Ingredients to feed 4 hungry people

100g(3,5oz) sultana/raisins
6tbsp of rum
8 eggs, separated
8tbsp sugar
vanilla essence
2 pinches of salt
100g (3,5oz) flour
200ml (7 oz) milk
125g (4+oz, or 1 stick?) butter
100g almond slivers
powdered sugar
your choice of fruit comport or jam 

Rince the sultanas(raisins) with cold water, drain well and soak in the rum.
Whip the eggwhite, gradually adding 4 tbsp of sugar, until firm.
Beat together the yolk, 4tbsp of sugar, salt and a drop or two of vanilla.
Add to the yolk mixture the flour, then milk, and the sultanas, mix well.
Finally, gently fold in the whipped eggwhite.

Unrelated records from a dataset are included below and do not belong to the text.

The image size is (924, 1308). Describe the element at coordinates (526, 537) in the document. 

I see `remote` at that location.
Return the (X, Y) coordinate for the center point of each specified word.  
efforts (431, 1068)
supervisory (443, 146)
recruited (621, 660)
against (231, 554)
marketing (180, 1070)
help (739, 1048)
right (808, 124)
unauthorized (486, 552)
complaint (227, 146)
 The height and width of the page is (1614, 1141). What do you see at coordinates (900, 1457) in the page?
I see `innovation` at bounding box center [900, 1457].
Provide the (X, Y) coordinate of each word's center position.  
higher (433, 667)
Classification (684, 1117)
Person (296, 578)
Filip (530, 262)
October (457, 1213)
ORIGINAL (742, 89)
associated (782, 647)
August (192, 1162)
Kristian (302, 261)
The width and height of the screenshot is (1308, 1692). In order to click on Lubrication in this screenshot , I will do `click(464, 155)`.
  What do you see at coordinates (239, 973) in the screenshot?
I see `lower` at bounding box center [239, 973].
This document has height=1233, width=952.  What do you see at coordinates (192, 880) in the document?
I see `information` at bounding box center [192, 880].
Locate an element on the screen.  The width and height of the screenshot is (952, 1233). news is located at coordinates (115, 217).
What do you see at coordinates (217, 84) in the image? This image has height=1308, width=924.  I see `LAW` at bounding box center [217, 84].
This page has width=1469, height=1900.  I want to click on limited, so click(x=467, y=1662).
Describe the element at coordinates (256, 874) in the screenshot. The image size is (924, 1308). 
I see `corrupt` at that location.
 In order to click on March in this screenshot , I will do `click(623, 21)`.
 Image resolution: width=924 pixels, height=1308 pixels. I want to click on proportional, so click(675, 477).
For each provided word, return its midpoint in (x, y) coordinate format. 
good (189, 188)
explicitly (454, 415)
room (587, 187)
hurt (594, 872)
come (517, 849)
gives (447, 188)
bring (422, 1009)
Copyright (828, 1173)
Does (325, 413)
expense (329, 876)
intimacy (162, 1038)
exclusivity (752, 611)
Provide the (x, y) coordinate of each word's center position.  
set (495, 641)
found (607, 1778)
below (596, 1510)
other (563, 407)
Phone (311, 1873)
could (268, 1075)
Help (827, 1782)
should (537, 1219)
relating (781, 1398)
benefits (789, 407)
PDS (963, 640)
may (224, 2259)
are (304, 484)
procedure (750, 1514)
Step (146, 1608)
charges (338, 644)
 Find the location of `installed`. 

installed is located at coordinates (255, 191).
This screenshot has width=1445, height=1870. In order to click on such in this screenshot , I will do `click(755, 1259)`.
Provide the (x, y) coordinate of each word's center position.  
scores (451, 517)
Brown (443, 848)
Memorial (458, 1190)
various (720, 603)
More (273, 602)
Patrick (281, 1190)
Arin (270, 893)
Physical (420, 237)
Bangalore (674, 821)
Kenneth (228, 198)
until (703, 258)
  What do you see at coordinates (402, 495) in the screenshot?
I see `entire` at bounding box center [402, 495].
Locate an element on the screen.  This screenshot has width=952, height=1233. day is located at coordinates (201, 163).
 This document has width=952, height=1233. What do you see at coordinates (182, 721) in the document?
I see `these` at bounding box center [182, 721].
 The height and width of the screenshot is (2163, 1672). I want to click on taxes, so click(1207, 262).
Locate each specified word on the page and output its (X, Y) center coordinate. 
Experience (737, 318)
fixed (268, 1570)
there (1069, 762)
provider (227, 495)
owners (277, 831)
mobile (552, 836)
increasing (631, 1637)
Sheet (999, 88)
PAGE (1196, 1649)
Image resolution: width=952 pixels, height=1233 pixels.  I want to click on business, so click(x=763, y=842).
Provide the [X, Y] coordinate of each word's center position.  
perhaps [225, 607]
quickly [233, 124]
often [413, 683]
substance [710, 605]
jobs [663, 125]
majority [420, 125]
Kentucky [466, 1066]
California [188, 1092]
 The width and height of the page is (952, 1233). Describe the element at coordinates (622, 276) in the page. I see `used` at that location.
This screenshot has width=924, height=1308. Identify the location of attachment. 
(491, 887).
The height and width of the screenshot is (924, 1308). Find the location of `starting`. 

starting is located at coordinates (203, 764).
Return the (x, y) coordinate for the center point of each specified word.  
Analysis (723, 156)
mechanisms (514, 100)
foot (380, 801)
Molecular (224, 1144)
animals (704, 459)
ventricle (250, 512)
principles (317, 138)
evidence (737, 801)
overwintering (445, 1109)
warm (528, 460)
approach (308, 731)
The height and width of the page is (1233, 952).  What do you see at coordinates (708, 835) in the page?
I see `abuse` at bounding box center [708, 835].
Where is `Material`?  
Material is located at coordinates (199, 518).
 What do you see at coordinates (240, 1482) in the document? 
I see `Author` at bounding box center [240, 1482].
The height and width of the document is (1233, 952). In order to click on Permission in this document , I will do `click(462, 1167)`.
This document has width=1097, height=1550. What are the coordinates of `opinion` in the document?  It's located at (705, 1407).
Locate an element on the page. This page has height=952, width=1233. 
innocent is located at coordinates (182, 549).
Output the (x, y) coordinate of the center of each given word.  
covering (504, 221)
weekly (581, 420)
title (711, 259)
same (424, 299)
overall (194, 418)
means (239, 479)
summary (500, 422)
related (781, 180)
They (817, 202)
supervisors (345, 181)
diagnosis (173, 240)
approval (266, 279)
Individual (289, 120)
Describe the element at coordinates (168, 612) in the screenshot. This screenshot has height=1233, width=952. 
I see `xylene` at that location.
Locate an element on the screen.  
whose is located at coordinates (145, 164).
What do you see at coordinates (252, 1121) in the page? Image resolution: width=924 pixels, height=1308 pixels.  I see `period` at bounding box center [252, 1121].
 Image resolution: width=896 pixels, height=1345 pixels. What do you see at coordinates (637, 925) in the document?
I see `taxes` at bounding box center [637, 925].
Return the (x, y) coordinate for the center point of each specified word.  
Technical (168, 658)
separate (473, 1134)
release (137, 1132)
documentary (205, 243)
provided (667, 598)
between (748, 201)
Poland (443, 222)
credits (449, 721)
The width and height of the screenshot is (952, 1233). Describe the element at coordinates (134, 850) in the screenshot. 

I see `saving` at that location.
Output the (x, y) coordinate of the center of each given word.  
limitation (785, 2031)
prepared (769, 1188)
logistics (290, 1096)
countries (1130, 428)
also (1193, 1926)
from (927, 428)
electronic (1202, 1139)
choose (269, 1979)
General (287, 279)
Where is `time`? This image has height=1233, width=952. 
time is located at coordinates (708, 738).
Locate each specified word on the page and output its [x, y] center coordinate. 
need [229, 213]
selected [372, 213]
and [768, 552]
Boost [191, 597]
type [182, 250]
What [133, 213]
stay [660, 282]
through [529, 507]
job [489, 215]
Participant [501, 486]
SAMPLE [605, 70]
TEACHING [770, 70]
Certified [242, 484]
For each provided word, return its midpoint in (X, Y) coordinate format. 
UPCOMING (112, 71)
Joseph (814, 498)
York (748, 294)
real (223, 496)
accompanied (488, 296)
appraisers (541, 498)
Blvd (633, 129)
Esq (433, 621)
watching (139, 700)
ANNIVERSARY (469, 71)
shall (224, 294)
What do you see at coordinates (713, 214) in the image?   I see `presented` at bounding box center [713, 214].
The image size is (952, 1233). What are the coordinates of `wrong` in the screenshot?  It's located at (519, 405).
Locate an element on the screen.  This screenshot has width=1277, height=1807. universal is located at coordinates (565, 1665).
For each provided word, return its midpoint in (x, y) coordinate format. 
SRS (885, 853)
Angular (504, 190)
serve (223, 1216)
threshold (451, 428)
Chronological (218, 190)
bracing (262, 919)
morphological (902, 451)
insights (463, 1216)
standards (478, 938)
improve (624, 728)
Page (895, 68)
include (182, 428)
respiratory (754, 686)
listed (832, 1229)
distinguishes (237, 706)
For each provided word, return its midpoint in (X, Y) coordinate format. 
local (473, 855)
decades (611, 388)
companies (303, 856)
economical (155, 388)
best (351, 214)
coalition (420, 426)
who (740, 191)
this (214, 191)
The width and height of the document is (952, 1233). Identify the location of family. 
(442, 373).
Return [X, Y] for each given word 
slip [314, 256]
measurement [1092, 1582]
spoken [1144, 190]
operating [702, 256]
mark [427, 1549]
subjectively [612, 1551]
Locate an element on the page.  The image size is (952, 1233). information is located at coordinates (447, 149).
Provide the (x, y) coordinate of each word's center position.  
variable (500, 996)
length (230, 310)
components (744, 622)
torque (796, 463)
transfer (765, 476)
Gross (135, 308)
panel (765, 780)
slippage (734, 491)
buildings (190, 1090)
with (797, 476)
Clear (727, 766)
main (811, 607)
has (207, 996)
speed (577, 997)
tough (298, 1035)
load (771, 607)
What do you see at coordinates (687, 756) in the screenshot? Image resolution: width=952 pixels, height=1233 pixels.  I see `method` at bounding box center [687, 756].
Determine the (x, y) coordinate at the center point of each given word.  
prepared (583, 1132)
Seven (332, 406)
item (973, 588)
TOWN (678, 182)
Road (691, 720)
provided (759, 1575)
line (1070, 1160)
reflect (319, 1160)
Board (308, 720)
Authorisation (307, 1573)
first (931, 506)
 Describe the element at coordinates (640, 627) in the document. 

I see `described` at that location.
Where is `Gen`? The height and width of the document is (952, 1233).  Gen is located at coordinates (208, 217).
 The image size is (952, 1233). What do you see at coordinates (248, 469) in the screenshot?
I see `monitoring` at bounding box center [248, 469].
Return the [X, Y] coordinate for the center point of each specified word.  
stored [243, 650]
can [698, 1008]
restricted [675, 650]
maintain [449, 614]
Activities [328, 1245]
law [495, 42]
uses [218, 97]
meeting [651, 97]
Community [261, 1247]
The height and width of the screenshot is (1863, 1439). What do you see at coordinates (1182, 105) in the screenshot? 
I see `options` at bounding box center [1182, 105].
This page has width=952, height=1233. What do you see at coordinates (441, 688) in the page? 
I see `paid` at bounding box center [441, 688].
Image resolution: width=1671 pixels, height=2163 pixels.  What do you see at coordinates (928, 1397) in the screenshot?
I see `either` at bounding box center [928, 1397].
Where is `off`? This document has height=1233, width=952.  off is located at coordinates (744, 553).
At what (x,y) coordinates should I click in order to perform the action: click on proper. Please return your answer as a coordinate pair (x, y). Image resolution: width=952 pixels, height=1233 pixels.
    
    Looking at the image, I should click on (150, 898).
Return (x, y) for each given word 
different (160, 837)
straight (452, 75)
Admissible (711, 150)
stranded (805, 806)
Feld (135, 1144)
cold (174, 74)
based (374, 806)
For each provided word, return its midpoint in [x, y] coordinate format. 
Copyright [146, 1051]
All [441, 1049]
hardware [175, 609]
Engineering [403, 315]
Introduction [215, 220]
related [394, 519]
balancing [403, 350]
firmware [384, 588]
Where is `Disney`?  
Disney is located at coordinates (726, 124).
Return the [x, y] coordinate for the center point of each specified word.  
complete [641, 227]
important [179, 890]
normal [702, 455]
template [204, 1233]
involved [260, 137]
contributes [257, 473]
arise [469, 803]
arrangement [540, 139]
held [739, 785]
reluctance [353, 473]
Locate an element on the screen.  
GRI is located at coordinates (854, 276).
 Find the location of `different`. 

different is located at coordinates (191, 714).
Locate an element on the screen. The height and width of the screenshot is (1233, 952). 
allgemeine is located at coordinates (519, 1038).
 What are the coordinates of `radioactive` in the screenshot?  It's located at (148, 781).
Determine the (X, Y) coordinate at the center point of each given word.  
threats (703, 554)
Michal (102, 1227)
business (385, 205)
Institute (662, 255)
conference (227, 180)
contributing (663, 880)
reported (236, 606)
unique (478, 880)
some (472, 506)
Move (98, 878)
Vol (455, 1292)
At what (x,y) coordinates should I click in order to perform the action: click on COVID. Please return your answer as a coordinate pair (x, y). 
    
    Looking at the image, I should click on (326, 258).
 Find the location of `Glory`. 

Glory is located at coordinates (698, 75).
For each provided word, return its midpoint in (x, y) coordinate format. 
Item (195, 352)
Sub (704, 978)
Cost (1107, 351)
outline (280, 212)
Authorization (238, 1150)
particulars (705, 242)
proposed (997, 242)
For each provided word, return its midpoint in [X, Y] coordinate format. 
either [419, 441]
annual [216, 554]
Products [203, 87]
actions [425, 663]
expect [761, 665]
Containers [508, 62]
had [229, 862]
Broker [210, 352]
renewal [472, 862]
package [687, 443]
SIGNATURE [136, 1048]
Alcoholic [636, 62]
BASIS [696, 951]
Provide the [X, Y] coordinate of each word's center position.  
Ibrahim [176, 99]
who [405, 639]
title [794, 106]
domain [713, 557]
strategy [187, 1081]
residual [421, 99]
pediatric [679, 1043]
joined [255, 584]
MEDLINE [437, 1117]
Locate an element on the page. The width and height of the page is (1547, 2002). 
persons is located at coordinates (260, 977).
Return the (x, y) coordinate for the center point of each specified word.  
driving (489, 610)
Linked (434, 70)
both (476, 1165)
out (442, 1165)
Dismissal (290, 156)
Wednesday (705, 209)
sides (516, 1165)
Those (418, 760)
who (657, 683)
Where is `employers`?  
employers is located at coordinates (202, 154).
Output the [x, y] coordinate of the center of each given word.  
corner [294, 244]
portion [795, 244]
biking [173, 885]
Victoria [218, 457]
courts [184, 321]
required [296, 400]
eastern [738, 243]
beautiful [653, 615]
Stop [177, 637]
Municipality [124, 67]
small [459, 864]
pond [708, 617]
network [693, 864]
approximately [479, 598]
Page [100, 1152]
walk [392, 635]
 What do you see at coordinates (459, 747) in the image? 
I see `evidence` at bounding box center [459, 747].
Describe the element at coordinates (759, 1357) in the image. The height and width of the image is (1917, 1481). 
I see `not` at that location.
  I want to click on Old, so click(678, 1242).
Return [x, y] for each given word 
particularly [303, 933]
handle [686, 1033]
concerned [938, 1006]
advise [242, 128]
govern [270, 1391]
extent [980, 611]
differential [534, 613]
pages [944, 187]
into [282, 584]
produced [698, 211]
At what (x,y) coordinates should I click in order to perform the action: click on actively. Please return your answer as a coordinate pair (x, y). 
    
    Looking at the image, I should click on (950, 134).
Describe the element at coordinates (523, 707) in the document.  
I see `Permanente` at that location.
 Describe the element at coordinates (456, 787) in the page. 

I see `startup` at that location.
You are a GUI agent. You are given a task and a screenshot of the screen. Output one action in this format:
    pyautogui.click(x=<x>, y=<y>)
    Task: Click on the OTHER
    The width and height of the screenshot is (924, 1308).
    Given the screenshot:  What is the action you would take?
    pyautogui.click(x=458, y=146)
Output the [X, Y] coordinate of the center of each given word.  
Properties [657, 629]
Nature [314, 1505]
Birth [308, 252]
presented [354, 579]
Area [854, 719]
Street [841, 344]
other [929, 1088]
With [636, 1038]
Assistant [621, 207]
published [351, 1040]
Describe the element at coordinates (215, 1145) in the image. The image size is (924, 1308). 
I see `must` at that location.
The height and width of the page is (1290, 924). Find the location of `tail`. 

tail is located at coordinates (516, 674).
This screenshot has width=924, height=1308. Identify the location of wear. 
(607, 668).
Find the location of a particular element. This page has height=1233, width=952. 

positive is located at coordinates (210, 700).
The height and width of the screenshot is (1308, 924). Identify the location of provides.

Melt half of the butter in a large skillet. (preferably cast iron)
When the skillet and the butter is well heated, pour in the mixture.
When the bottom side becomes golden brown, roughly cut up the mixture, using a spatula or large fork, to something like bite sizes or slightly bigger.
Add another half of butter and almonds, toss around and cook until they are nicely golden brown all round.
Generously coat with powdered sugar before serving, serve with your favourite fruit comport or jam, enjoy them while piping hot!!

(the version we tried was without sultanas and almonds, but they were still very delicious, but we will definetely try it with them, I am sure they are even better...)


----------



## kadesma (Aug 24, 2006)

_Licia,_
_this looks so good..And I have the perfect excuse to make it...Cade,Ethan,Carson...I can see them now, fighting off DH for their share ..The kids are gonna love this._

_kadesma _


----------



## urmaniac13 (Aug 24, 2006)

Yes CJ, this is definitely a kids friendly dish, I was even thinking of trying it with Guido!!  I hope you guys will enjoy it, it is soooo yummy!!


----------



## licia (Aug 24, 2006)

I'd love to try it once I work out the conversion on it.


----------



## urmaniac13 (Aug 24, 2006)

Oops, sorry Licia, I always take care to list two types of measurements, but if I missed something or anything is not clear for you let me know, I will be glad to explain!!


----------



## Satish Dayal (Apr 16, 2007)

Please use one measuring system only. I mean why specify sugar by the table spoons when everything else is in gms/ozs..
Thanks & regards
Satish Dayal


----------



## licia (Apr 16, 2007)

I had forgotten about this recipe. I still need to get a scale. It seems more and more recipes are done in ounces and I'm not good at converting.


----------



## urmaniac13 (Apr 16, 2007)

Licia, this recipe is quite forgiving, so the amount of ingredient can be pretty much adjustable, plus if you are used to making pancakes and omelette type egg dishes, you can sort of eyeball the consistency.
In this recipe 100g flour and 200ml milk are both pretty much 1 cup each + or -, and other ingredients like almonds and sultanas, you can just add how much or how little you would like.
Don't be shy and give it a try!!  You will be glad that you did!!


----------



## turtledove (Apr 16, 2007)

This is like what my in-laws make called Oliballen. Kind of a Dutch fritter.


----------